On Sat, Oct 12, 2019 at 5:12 PM Daniel Colascione <dancol@...gle.com> wrote:
>
> On Sat, Oct 12, 2019 at 4:09 PM Andy Lutomirski <luto@...nel.org> wrote:
> >
> > On Sat, Oct 12, 2019 at 12:16 PM Daniel Colascione <dancol@...gle.com> wrote:
> > >
> > > Use the secure anonymous inode LSM hook we just added to let SELinux
> > > policy place restrictions on userfaultfd use. The create operation
> > > applies to processes creating new instances of these file objects;
> > > transfer between processes is covered by restrictions on read, write,
> > > and ioctl access already checked inside selinux_file_receive.
> >
> > This is great, and I suspect we'll want it for things like SGX, too.
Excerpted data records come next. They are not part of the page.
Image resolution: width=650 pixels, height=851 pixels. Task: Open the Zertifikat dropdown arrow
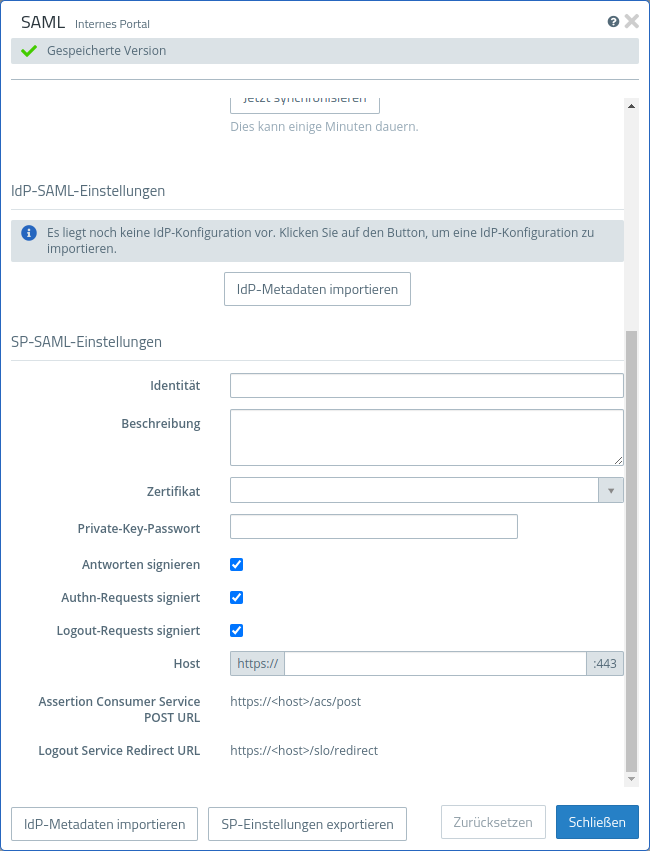(610, 490)
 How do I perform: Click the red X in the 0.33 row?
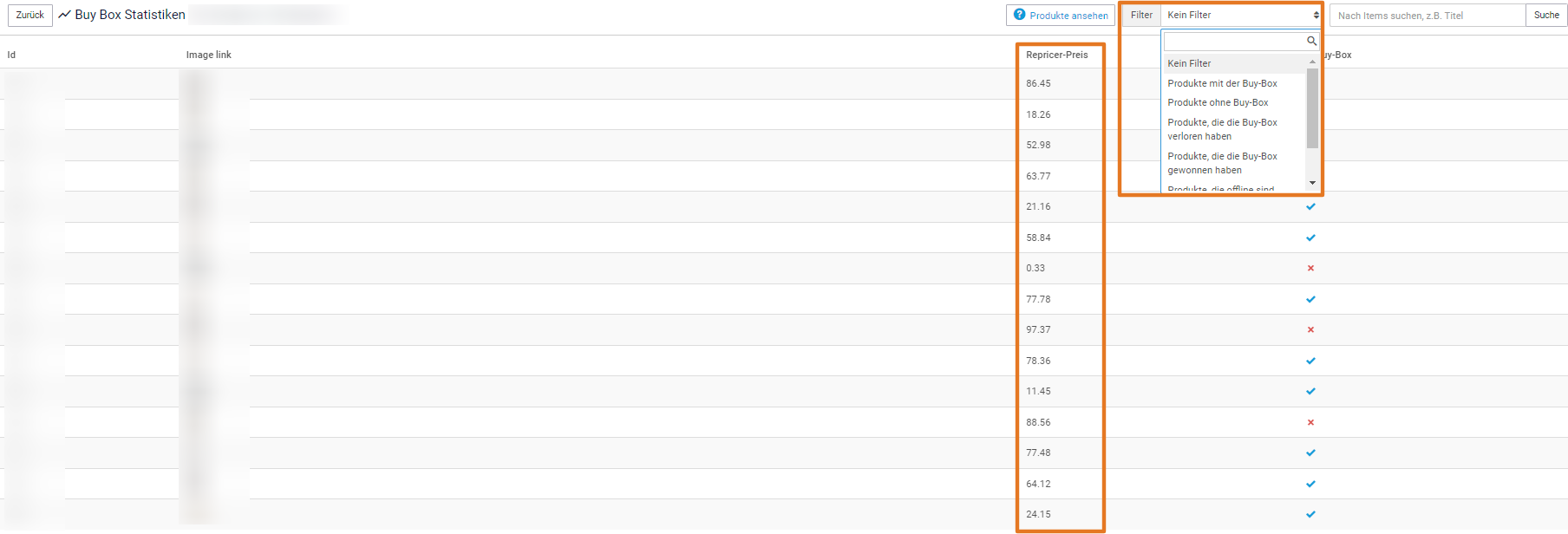coord(1310,268)
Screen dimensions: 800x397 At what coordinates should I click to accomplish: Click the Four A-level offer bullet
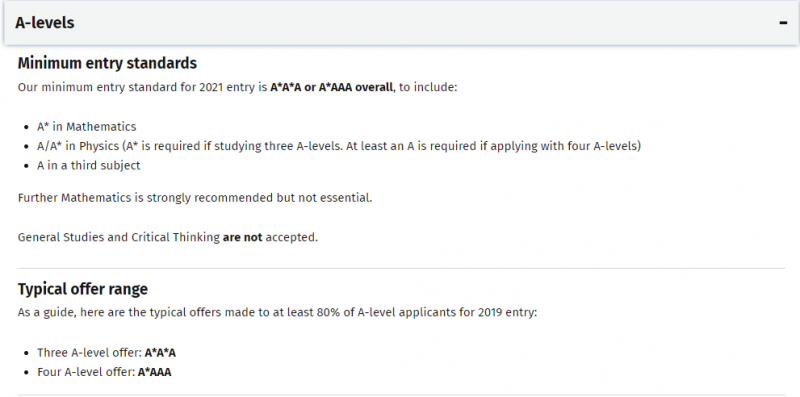click(x=104, y=372)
> > But the current design seems like it will make it essentially
> > impossible for SELinux to reference an anon_inode class whose
> > file_operations are in a module, and moving file_operations out of a
> > module would be nasty.
> >
> > Could this instead be keyed off a new struct anon_inode_class, an
> > enum, or even just a string?
>
> The new LSM hook already receives the string that callers pass to the
> anon_inode APIs; modules can look at that instead of the fops if they
> want. The reason to pass both the name and the fops through the hook
> is to allow LSMs to match using fops comparison (which seems less
> prone to breakage) when possible and rely on string matching when it
> isn't.

I suppose that whoever makes the first module that wants to use this
mechanism can have the fun task of reworking it.  There's nothing
user-visible here that would make it hard to change in the future.